→ **WHAT IS BEING ASKED**
Print the lines from the one containing "Screen dimensions: 515x417" through the one containing "pyautogui.click(x=164, y=461)", inclusive, reproducing each line exactly and adding nothing else.

--- Start of DATA ---

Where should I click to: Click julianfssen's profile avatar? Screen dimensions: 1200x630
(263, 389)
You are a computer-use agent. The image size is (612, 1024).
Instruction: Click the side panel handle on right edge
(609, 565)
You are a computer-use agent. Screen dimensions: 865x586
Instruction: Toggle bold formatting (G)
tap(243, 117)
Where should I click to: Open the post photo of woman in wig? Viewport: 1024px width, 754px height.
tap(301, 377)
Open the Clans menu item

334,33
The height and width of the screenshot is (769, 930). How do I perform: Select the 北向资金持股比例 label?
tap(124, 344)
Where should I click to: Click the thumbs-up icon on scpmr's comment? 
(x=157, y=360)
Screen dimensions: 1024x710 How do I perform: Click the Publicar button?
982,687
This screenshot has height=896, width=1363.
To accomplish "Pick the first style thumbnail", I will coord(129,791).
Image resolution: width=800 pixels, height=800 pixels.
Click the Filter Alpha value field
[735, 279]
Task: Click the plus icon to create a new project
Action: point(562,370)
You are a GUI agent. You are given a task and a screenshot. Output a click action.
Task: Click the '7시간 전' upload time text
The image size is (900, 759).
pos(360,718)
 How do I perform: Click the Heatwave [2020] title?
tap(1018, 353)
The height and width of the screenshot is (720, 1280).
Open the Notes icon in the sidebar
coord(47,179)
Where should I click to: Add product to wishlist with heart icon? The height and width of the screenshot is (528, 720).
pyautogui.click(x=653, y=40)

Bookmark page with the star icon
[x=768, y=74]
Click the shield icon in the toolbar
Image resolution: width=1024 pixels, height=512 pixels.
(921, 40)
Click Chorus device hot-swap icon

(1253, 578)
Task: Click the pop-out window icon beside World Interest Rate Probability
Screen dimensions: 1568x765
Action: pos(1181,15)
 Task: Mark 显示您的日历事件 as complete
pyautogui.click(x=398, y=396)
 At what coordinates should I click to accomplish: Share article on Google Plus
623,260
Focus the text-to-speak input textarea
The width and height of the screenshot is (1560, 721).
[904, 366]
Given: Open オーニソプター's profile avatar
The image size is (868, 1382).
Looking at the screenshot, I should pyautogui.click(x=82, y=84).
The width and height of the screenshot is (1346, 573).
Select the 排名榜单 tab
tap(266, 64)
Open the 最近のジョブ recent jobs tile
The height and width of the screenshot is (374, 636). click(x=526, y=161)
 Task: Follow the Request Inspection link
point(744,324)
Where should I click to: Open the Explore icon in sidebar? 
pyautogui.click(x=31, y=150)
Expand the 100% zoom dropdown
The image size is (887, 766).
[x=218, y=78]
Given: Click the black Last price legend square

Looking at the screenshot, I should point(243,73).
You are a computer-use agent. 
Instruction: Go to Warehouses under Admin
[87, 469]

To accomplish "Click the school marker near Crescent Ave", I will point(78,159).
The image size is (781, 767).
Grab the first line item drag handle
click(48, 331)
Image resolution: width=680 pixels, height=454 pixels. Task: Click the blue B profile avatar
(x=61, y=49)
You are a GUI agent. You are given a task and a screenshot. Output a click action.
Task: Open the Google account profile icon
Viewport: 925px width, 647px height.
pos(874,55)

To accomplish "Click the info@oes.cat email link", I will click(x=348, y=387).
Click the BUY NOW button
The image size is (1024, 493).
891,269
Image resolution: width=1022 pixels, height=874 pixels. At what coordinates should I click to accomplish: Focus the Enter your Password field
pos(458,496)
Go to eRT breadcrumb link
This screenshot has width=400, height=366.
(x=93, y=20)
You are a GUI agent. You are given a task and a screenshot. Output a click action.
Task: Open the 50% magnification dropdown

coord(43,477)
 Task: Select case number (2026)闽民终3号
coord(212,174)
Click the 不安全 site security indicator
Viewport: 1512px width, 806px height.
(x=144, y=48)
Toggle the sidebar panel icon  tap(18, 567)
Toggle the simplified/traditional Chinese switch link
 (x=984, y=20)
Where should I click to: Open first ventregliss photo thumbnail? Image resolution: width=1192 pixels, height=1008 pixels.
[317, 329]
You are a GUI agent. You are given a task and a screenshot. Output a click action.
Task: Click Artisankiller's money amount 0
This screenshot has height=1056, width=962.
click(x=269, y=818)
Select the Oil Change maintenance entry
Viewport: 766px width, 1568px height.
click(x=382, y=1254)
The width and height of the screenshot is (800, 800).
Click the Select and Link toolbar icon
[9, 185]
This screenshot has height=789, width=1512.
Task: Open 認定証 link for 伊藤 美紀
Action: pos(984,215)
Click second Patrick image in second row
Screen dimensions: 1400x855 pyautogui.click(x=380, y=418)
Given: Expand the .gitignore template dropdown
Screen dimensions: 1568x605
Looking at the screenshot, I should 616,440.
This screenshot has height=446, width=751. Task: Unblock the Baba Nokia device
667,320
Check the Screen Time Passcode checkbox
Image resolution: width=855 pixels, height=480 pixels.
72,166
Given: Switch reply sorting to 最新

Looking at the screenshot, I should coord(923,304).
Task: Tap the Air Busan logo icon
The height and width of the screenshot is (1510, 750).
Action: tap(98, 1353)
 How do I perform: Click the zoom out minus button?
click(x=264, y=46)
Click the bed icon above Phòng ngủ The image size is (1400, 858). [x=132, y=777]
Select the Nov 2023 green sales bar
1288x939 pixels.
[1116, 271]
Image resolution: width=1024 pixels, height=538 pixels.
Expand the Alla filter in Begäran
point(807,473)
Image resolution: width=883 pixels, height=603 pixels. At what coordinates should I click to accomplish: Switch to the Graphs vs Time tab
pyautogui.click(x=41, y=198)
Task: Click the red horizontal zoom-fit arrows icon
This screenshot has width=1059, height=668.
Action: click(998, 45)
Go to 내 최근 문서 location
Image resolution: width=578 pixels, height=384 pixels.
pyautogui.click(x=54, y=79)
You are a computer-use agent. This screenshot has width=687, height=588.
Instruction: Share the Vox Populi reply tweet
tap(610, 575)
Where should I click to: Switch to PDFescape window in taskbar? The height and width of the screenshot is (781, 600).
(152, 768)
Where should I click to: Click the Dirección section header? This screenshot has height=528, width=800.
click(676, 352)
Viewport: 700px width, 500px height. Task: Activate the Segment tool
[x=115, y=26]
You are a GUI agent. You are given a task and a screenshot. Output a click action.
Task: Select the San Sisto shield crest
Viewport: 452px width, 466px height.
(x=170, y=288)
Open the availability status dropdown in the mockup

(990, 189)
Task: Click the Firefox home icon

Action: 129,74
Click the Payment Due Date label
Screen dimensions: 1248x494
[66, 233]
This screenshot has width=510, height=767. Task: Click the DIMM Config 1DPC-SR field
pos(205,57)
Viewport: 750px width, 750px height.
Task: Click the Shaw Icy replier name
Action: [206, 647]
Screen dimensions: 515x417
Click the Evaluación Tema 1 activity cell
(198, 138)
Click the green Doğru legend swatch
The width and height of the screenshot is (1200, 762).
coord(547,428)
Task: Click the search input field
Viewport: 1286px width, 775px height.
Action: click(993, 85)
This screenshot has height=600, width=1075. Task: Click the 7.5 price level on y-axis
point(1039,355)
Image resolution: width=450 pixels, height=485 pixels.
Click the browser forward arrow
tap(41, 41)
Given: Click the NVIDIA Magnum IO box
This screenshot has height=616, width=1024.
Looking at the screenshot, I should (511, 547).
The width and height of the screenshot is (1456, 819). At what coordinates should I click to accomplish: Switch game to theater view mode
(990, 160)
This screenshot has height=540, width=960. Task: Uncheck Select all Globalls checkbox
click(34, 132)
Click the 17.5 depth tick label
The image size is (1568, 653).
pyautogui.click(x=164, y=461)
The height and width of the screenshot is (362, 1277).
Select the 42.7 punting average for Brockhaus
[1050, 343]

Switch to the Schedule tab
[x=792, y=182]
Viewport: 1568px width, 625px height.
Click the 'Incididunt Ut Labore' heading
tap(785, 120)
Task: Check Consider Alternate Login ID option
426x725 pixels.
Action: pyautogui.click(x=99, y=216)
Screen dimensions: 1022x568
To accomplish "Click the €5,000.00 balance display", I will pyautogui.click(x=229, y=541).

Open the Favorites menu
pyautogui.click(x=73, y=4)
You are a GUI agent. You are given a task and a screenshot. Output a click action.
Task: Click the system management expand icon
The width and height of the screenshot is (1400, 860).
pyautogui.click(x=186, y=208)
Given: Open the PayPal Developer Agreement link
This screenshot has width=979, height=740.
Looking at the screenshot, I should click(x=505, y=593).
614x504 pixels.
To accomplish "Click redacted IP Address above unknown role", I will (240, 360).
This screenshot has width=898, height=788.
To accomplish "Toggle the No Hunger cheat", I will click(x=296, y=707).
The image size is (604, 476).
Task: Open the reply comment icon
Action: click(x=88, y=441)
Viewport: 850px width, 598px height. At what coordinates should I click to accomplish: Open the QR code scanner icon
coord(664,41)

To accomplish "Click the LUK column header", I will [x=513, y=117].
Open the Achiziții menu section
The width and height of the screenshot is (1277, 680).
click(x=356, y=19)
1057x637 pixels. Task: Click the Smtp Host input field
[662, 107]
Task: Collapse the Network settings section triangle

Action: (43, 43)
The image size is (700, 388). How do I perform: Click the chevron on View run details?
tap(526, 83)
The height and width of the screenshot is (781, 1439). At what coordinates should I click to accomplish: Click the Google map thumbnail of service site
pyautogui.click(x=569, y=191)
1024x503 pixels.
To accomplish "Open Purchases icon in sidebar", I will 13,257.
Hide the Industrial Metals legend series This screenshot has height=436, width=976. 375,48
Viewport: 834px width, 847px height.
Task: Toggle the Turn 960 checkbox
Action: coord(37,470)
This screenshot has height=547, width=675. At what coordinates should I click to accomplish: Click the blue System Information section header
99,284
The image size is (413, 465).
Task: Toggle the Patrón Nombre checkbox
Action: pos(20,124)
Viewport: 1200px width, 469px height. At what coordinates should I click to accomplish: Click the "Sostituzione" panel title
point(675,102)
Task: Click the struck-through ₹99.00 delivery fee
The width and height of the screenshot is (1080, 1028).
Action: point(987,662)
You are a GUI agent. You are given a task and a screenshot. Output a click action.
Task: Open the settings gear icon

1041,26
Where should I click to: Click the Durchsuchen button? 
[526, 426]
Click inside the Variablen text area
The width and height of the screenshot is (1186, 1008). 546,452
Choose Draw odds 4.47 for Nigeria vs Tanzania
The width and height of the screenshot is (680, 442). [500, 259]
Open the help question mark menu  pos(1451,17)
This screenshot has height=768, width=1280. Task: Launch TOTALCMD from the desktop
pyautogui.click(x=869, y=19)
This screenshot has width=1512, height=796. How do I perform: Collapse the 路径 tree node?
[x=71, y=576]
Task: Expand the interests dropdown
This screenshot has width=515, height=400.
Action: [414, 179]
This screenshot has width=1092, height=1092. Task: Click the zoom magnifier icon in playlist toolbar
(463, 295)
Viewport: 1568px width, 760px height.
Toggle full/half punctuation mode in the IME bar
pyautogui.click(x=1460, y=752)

--- End of DATA ---

→ **FULL SOLUTION**
Screen dimensions: 515x417
Click the Evaluación Tema 1 activity cell
(198, 138)
Click the green Doğru legend swatch
The width and height of the screenshot is (1200, 762).
coord(547,428)
Task: Click the search input field
Viewport: 1286px width, 775px height.
Action: click(993, 85)
This screenshot has height=600, width=1075. Task: Click the 7.5 price level on y-axis
point(1039,355)
Image resolution: width=450 pixels, height=485 pixels.
Click the browser forward arrow
tap(41, 41)
Given: Click the NVIDIA Magnum IO box
This screenshot has height=616, width=1024.
Looking at the screenshot, I should (511, 547).
The width and height of the screenshot is (1456, 819). At what coordinates should I click to accomplish: Switch game to theater view mode
(990, 160)
This screenshot has height=540, width=960. Task: Uncheck Select all Globalls checkbox
click(34, 132)
Click the 17.5 depth tick label
The image size is (1568, 653).
pyautogui.click(x=164, y=461)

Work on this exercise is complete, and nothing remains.